### Written task:
Could you return, exactly as they appear, the lines starting with the one that contains "Where should I click to: Go" and going on through the one that contains "(x=670, y=141)", both included?
******
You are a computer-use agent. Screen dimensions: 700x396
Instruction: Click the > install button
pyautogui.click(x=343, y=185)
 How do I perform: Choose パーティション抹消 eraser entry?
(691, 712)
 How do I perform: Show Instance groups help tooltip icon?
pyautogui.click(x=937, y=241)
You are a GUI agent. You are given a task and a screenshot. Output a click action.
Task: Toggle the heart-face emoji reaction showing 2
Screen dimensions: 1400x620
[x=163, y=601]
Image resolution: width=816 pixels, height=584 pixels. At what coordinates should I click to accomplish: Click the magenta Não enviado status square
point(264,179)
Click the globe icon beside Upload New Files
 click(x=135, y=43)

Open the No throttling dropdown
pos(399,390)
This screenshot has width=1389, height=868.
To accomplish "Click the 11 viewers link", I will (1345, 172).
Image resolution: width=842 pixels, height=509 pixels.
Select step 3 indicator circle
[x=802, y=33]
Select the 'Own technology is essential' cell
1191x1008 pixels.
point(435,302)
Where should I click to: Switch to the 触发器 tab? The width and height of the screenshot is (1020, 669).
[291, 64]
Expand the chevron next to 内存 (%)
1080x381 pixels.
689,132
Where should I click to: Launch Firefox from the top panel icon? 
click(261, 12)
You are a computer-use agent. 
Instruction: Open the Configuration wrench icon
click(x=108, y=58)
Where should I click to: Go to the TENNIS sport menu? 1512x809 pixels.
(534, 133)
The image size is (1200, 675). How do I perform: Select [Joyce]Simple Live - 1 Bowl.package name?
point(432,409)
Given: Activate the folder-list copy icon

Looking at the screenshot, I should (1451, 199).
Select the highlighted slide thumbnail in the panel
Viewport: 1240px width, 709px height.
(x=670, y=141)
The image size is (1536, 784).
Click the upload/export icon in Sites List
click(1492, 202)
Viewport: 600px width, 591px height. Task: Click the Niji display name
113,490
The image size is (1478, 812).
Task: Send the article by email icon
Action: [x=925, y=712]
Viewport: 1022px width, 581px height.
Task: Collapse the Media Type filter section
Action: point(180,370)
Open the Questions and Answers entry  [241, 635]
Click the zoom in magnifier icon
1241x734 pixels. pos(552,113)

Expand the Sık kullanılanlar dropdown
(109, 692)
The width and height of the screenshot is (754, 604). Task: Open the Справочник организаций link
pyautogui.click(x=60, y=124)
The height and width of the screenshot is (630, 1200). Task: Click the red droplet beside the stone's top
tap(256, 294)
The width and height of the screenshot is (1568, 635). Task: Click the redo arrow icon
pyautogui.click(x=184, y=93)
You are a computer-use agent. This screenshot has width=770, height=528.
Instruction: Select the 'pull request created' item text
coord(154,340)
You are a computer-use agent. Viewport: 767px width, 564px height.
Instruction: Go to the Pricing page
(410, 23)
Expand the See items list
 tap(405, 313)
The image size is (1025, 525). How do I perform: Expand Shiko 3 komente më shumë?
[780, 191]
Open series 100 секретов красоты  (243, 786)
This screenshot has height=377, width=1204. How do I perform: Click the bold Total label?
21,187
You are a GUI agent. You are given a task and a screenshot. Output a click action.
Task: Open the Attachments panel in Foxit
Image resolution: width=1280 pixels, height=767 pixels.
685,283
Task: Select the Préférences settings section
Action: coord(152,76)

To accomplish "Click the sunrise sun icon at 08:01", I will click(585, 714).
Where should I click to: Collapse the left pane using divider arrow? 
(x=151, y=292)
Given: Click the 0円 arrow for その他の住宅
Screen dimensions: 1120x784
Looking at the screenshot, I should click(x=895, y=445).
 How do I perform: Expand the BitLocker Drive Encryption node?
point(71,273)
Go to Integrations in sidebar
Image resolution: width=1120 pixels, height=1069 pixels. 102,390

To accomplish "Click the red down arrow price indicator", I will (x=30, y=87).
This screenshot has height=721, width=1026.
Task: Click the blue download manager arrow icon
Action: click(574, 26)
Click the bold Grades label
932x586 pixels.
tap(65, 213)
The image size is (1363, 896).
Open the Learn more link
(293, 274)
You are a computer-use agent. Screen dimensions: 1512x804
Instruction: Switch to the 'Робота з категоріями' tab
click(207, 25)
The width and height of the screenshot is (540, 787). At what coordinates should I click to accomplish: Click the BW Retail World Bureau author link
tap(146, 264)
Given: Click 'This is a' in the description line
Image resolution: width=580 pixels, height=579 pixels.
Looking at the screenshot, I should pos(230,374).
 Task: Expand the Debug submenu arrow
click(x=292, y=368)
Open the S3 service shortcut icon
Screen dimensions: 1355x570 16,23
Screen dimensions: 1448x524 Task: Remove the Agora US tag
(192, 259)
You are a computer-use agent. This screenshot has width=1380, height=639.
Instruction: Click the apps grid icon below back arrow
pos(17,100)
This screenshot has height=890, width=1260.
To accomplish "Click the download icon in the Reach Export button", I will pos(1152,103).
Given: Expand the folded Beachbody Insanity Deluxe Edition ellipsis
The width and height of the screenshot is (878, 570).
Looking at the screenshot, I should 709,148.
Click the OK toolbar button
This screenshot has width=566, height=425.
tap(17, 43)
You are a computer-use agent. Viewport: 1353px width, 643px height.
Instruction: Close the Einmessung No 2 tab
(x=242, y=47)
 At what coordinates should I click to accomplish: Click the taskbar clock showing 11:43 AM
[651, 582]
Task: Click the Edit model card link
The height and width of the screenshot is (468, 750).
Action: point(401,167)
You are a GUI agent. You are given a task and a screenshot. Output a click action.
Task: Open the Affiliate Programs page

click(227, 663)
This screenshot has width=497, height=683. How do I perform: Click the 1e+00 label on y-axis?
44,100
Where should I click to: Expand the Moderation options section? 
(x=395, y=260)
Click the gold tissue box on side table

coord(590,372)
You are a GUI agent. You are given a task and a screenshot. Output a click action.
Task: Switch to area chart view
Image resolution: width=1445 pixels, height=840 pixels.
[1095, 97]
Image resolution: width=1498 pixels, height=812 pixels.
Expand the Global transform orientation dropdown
******
### Output below:
Where should I click to: Go to the TENNIS sport menu? 1512x809 pixels.
(534, 133)
The image size is (1200, 675). How do I perform: Select [Joyce]Simple Live - 1 Bowl.package name?
point(432,409)
Given: Activate the folder-list copy icon

Looking at the screenshot, I should (1451, 199).
Select the highlighted slide thumbnail in the panel
Viewport: 1240px width, 709px height.
(x=670, y=141)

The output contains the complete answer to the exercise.